Exercise tasks.
- 1) According to the dairy development account, what was the potential for fuel oil savings at the Kitale milk powder factory?
- 2) Please carry the dairy development account forward from its final sentence.

Selected passage.
# # # #

In 1987/88 one of the lecturers of -DFTN investigated the energy use in the milk powder factory of KCC at Kitale with a flush season intake of 150,000 l/day. This work was published as a major thesis in December, 1990. It revealed that the potential for fuel oil savings was of the order of 30%. This was brought to the attention of KCC officially in January, 1991. Three months later I received a brief acknowledgment of receipt from the managing director of KCC without as much as a word of thanks for the efforts of DFTN with financial and technical support of the Swiss Government. I doubt that anything has been done during the last four years in order to remedy the situation at the Kitale factory of KCC.

Newspaper reports in March 1995 indicated that KCC was three months in arrears with payments for milk supplies. In order to safeguard the interests of the Kenyan milk producers, the Government will have to bail KCC out of the impasse once more. The sooner this limping parastatal is privatized or entrusted to a competent managing agent, the better!

4. Experiences in South America, 1992 and 1994.

Under a senior expert scheme I had the opportunity to assist private dairy enterprises in southern Chile on two occasions, with an interval of 11/2 years. Contrary to Asia and Africa, countries such as southern Chile, Argentina, Uruguay and Southern Brazil had left dairy development entirely to private enterprise. However, private efforts were supported through improvement of the infrastructure and by means of training facilities. The regional training centre at the University of Valdivia, Chile, with the support of DANIDA, became particularly well-known for its meaningful training programmes.

When working in a cash-strapped enterprise near Valdivia, processing 100,000 l milk per day on an average (cheese + milk powder), I had to make detailed recommendations for some supplementary investments equivalent to 100,000 US $. These funds were made available in an amazing short time. The regional demand for dairy equipment has given rise to an important manufacturing industry, particular in Argentina.

# # # #

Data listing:
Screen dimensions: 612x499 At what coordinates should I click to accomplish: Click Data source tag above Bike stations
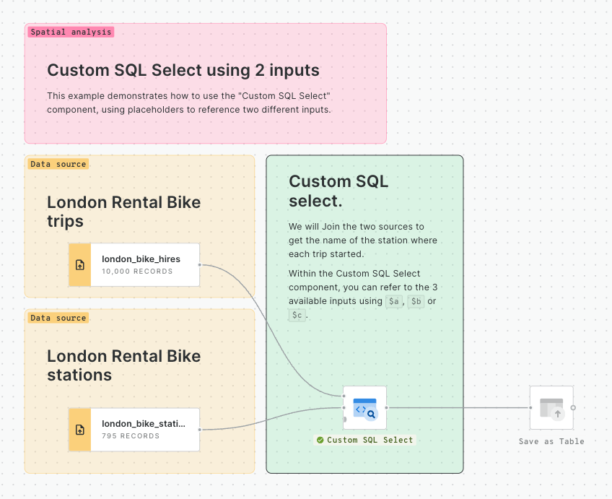coord(58,318)
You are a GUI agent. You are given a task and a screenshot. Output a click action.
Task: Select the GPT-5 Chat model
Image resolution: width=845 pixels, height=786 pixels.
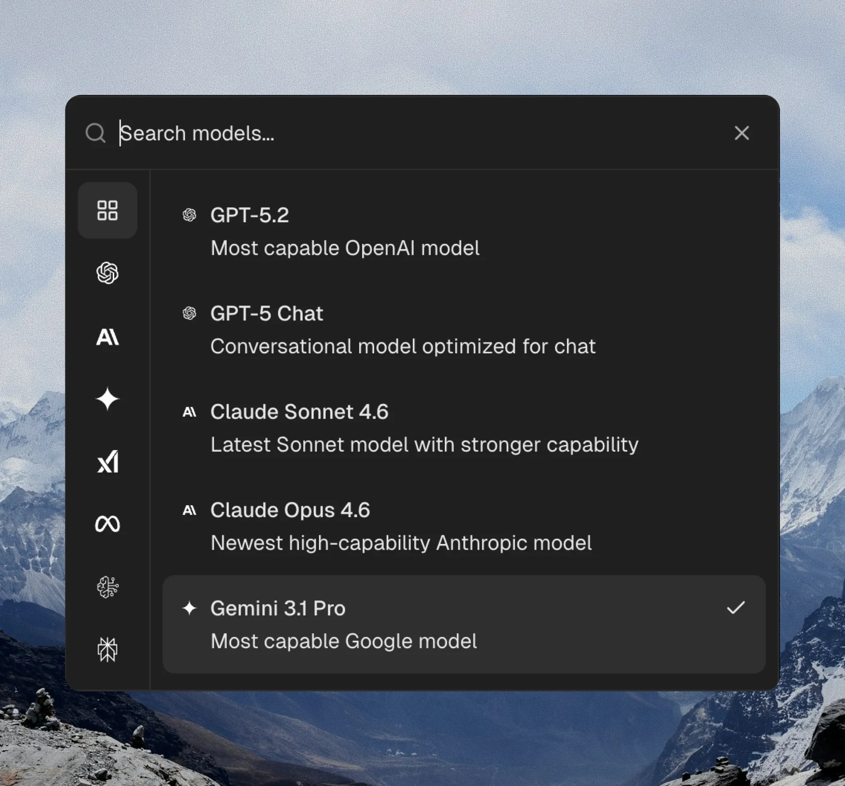(x=266, y=314)
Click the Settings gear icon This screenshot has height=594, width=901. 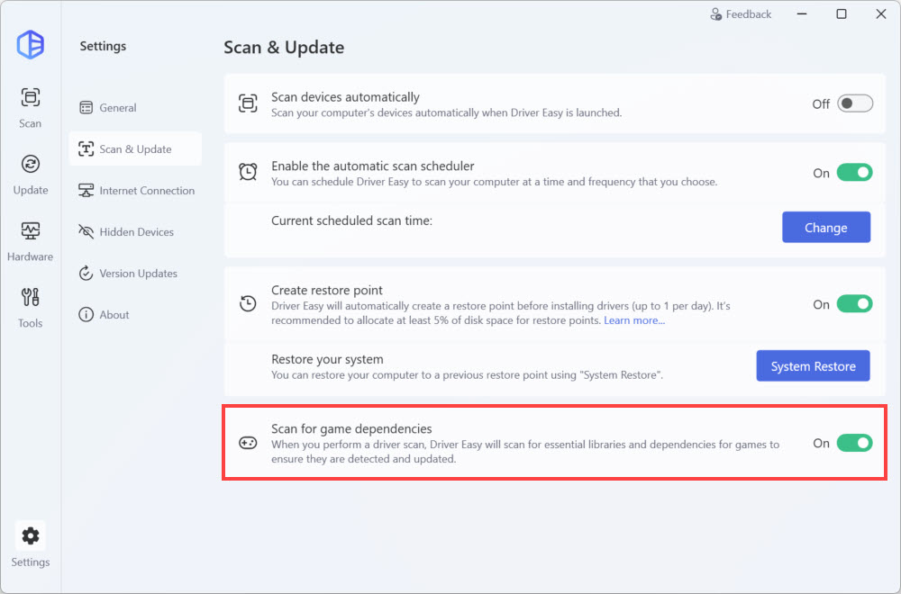(x=31, y=536)
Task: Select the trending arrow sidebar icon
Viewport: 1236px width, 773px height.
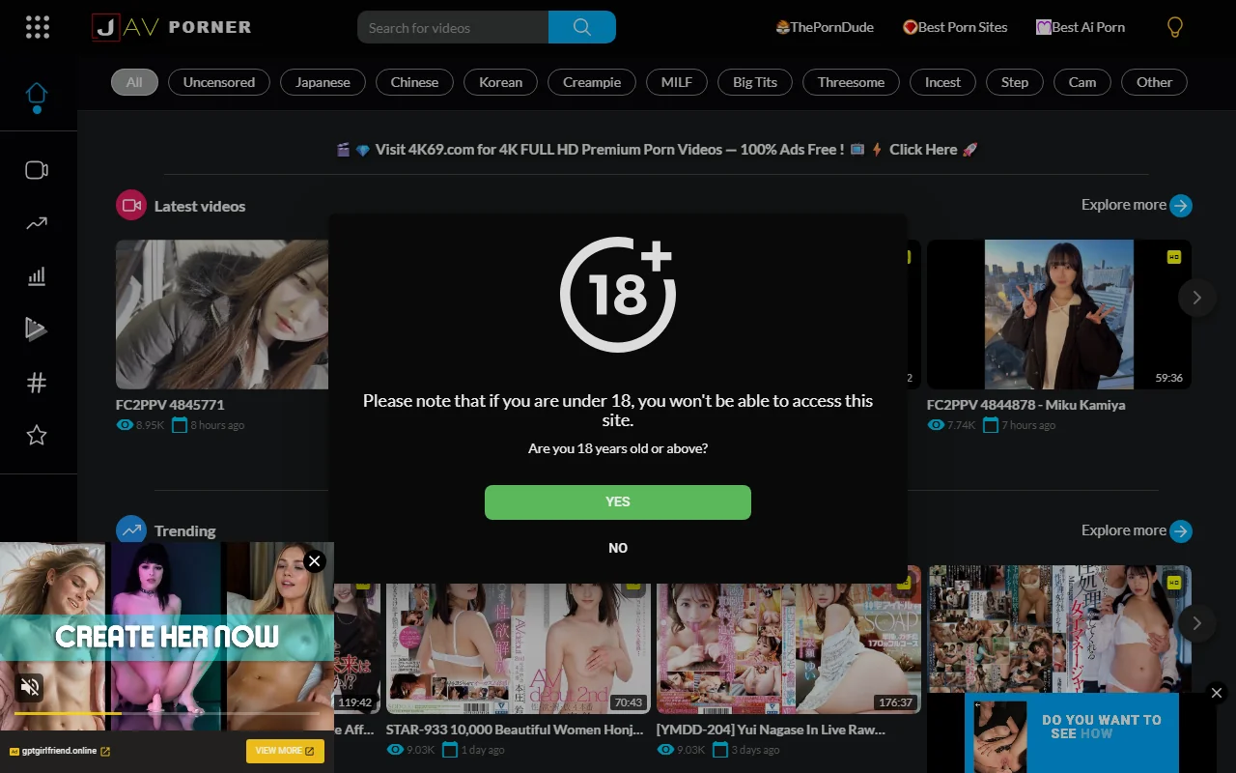Action: (37, 223)
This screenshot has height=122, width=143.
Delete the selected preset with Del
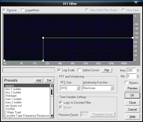coord(49,80)
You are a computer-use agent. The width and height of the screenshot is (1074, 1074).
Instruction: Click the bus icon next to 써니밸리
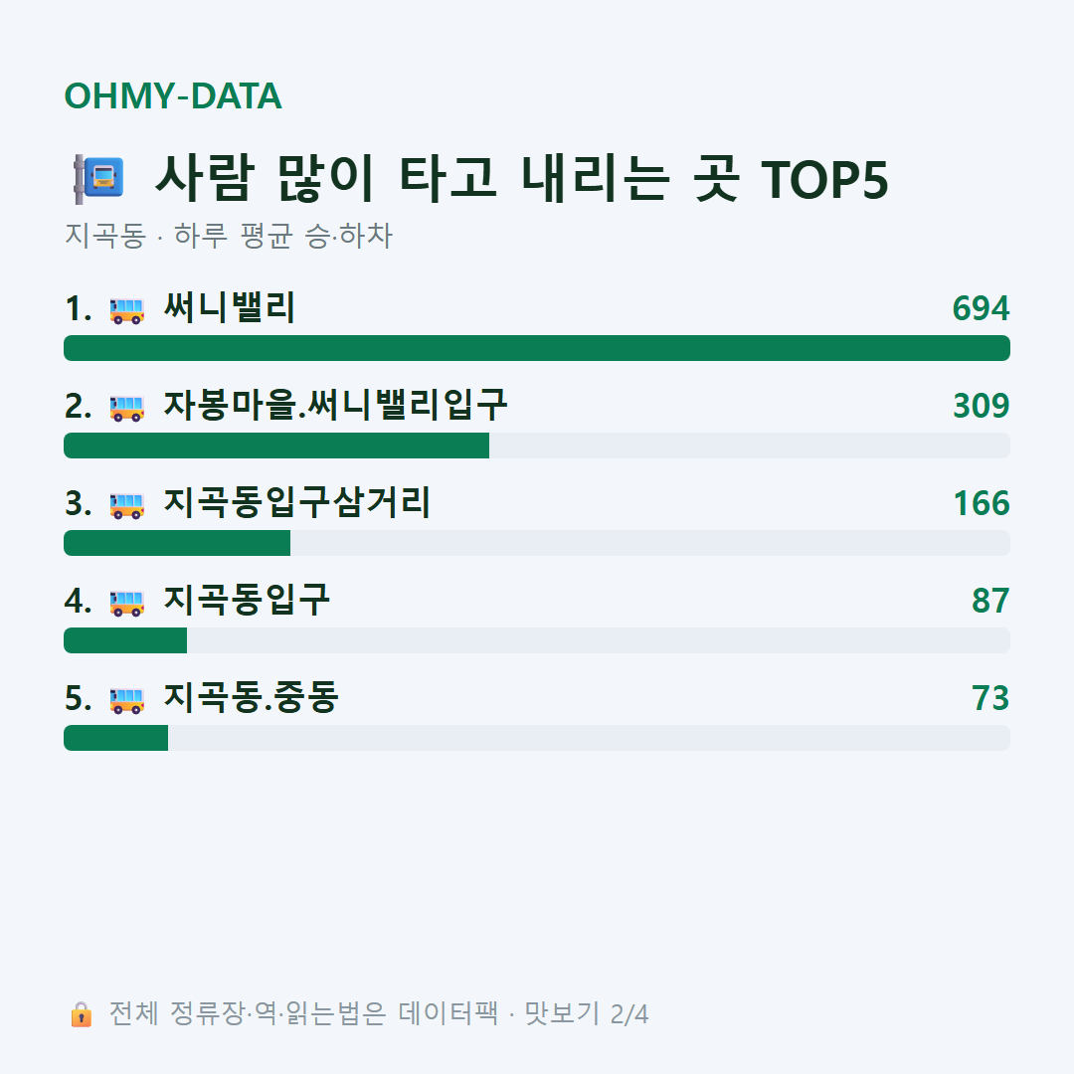[x=126, y=309]
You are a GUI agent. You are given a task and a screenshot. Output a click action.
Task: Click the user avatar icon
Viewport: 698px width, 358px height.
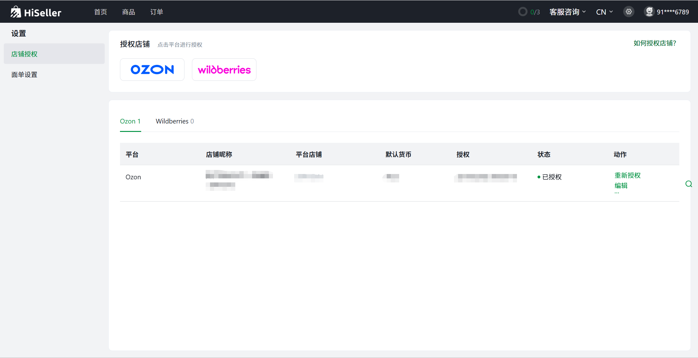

# # # #

Exercise results.
- 1) About 30%.

- 2)
A second enterprise in which I introduced new manufacturing processes and techniques, particularly for cheese, had been started by the present owner 18 years ago with a milk intake of 200 l/day. At present it processes an average of 30,000 l/day with good prospects for further growth. As in East Africa and in Asia, a serious draw-back is the seasonably of milk production. Unless enterprises with average milk intakes of 10,000 l/day find means and ways for joint ventures to dry seasonal milk surpluses, take-overs of the weaker by the stronger will continue unabated.

Though industrial development in South America has a much longer tradition than in-East Africa, there are similarities in development trends. To recognize such similarities and to learn from the same is the art of the true entrepreneur.

Summary

Beginning in 1952, the author undertook to process milk in the summer pastures of the Nepal Himalayas into hard cheese of the alpine type. Over the years he managed to establish profitable cheese making operations in three mountain pasture areas using equipment manufactured predominantly by Nepalese craftsment. A second task was the collection and processing of buffalo milk for Kathmandu, the capital. Thereby the milk deficit during the advanced dry season was made up by milk toning (admixing of reconstituted skimmed milk).

In 1964 the author took up a second long-term assignment for the promotion of airy development in Madagascar. To begin with he had to eliminate deficits in the operation of breeding centres for dairy cattle through introduction of economically viable mixed-farming systems. Respective savings were invested in milk collection centres with refrigeration facilities, in the reorganization of the central dairy supplying Tananarive, the capital, and in the establishment of milk processing units in two smaller towns. In remote areas milk was processed profitably through appropriate cheese making operations.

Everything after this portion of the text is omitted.